While Parliament slept

Faced with mounting questions regarding his government’s complicity in potential war crimes in Afghanistan, our Prime Minister has done what all crafty despots do: shut down the pesky legislature.

The boldness and hubris of the move notwithstanding, Canadians must not be surprised. This Prime Minister, elected principally on a promise of making government more open and accountable, has in office stretched the legal boundaries of prime ministerial power to new heights. From a no-holds-barred war against the opposition parties, to slandering independent civil servants and institutions critical of his government, he has stopped at nothing to protect his reign and challenge any and all inconvenient checks on his authority.

The plethora of abuses is staggering: when Linda Keen, the country’s independent nuclear watchdog, sounded the alarm on his government’s mismanagement of our nuclear facilities, she was tarred as a “Liberal appointee” and fired; when the Parliamentary Budget Officer, Kevin Page began to manifest too much of an independent streak by criticizing the government’s rosy financial estimates, his office was starved of funding; when the Military Police Complaints Commission attempted to investigate his government’s handling of detainees turned over by Canadian forces to potential torture in Afghan prisons, the head of the commission had his mandate lapse and was not replaced, effectively silencing the commission; when high-level diplomat Richard Colvin accused the government of deliberately ignoring warnings of Canadian-captured prisoners being subjected to torture, this government unleashed an all-out assault on the man’s reputation and character in a bid to deflect attention and save their own skin.

And now this. Ordered by Parliament to produce crucial documents on the Afghan detainee issue, the government has deemed itself above the rule of law by refusing to comply. Faced with potential legal ramifications in the courts, mounting questions in Parliamentary committee hearings, and escalating calls for a public inquiry, the King, backed into a corner, has bolted the doors to Parliament and decreed the matter closed.
Let us not forget. In Canadian parliamentary democracy, the Prime Minister is not directly elected; Parliament is. Nowhere in the country did Stephen Harper’s name appear on any ballot outside his Calgary constituency &- all of which is to say that a man never elected by any majority has now barred the people’s elected representatives from meeting and holding his government to account. Worse, he has set a dangerous precedent whereby a Prime Minister under fire can simply declare the House prorogued and retreat to greener pastures &- all, we might add, with the sanction of an increasingly irrelevant Governor General. It’s enough to make a Third World despot grin in admiration.

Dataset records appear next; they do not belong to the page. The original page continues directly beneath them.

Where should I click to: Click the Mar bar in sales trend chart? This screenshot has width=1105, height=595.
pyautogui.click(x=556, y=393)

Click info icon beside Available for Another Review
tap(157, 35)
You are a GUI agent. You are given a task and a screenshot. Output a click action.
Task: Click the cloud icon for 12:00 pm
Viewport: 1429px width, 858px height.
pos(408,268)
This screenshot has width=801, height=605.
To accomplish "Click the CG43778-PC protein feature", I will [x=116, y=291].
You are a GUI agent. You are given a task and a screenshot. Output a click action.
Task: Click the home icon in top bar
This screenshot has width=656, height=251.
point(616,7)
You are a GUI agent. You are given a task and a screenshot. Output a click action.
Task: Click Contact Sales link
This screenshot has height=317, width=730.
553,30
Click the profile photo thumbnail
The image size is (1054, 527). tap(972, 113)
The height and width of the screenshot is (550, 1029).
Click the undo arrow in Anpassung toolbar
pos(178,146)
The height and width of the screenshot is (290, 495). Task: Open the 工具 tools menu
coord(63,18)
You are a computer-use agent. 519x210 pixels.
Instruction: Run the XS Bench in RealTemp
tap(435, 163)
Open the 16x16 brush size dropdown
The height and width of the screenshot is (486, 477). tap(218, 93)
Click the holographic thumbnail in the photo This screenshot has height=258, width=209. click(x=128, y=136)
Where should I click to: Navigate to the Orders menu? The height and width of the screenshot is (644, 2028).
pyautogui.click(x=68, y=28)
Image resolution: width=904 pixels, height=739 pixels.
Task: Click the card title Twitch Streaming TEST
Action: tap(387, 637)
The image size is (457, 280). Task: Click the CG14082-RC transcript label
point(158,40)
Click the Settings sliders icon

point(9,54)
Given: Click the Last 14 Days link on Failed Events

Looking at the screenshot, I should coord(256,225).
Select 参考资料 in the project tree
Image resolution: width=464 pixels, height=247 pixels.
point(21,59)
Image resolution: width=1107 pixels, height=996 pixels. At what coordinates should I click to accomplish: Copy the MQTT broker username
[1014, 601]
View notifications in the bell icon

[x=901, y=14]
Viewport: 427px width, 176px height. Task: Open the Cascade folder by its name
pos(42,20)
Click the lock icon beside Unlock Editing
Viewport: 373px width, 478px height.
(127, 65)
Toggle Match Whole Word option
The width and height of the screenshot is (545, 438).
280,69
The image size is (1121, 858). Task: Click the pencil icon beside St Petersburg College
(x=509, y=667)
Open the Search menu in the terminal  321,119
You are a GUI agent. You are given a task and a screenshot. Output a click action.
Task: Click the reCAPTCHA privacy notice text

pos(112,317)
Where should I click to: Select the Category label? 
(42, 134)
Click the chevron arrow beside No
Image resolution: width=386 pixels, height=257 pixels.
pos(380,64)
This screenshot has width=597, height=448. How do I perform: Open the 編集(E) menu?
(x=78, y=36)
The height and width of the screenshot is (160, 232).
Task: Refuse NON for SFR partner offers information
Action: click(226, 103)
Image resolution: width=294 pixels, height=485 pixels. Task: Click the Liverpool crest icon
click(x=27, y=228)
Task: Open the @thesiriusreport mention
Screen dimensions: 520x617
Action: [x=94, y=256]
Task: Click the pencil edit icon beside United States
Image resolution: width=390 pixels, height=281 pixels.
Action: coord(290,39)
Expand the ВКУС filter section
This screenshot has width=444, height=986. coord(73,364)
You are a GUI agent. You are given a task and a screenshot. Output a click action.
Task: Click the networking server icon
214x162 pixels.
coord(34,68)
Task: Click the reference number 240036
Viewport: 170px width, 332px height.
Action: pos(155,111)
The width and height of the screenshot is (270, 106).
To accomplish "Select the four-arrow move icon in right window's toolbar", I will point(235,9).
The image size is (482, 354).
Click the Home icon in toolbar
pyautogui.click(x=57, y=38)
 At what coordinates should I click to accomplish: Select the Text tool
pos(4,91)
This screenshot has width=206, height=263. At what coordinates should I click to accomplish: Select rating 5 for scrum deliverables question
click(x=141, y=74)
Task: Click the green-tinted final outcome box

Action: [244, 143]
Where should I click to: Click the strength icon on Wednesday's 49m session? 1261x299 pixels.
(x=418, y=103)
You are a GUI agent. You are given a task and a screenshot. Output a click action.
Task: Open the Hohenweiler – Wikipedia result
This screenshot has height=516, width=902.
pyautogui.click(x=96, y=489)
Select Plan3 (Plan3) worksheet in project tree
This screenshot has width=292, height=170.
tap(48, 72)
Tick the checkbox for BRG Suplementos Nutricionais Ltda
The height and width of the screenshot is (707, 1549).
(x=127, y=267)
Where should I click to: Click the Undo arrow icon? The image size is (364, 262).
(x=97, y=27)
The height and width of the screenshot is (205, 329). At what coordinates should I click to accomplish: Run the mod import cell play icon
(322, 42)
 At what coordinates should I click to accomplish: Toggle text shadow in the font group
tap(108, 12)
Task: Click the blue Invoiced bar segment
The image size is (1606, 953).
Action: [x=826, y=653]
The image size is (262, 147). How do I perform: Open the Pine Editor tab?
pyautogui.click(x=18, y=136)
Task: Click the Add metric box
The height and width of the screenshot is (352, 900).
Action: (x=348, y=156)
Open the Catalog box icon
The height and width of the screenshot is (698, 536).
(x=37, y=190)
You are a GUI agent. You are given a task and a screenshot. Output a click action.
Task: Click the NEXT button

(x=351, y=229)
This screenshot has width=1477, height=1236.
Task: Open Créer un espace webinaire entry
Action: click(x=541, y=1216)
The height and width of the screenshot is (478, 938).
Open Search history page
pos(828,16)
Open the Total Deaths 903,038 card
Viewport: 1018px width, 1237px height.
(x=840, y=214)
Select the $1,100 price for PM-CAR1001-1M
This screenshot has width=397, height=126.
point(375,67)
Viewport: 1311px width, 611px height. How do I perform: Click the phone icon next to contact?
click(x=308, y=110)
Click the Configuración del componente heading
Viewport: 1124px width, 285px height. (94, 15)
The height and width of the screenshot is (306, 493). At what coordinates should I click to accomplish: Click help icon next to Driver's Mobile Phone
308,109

As the erosion of Canadian democracy continues apace, Harper is gambling that he can escape as unscathed from this prorogation as from the prior one last January. He is betting on our apathy, hoping that Canadians simply don’t care enough about the health of our democratic institutions to stir up much of a fuss. Rarely if ever, in fact, has this country seen so cynical and irresponsible a manipulation of prime ministerial power, one so insouciant of its corrosive effects, or so nonchalant about the legacy left behind.
Only time will tell whether Harper has in fact grossly underestimated Canadians’ democratic instincts &- or whether he has not. Already, the media response has been scathing and nearly unanimous, from the right as from the left, both within Canada and from abroad. The Economist magazine in Britain launched an impassioned tirade against the move, accusing Harper of “naked self-interest” and of rewriting “the rules of his country’s politics by weakening legislative scrutiny.” Andrew Coyne, editor-in-chief of Maclean’s and probably this country’s best conservative commentator, has raised the spectre of “the path to despotism,” arrived at through the “cumulative weakening of our democratic defences…and instincts.” Peter Russell, a constitutional expert and professor emeritus at the University of Toronto, has bluntly warned that “Canadian parliamentary democracy is in danger.” The outrage has even spread to Harper’s own backyard, with the Calgary Herald denouncing Harper’s “cynical political play.” The “Canadians Against Proroguing Parliament” Facebook group was approaching 140,000 members by Sunday, and rallies are planned across the country for January 23, with organizers reporting a large and growing response.

Defenders of the PM have claimed that such glimpses of outrage are more indicative of a localized and minority-held view than of a generalized and gathering furor. If they prove to be correct &- if so brazen an attack on the democratic foundations of our country can pass with precious more than a collective yawn from coast to coast &- then all sentiments of Canadian righteousness and moral high-ground would officially have been a sham. Worse, if Harper should find political reward for this, then the values we ostensibly fight and die for in the deserts of Afghanistan will be revealed as mere senseless boasts, all hollowed by hypocrisy, and worth not the breath or paper wasted.